**PROMPT**
Repeat the stretch of entries below from the line with "Where should I" through the line with "Click the 13 Sep 14:42 activity timestamp". Include both ends and add nothing.

**EXTRACTED MATERIAL**
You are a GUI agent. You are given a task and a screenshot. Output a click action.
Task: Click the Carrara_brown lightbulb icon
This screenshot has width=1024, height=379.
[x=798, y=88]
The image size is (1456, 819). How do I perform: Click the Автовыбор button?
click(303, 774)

...

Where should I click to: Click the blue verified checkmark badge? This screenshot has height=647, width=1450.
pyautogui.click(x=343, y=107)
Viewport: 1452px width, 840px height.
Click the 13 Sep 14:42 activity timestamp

**ANSWER SPACE**
Where should I click to: Click the blue verified checkmark badge? This screenshot has height=647, width=1450.
pyautogui.click(x=343, y=107)
Viewport: 1452px width, 840px height.
Click the 13 Sep 14:42 activity timestamp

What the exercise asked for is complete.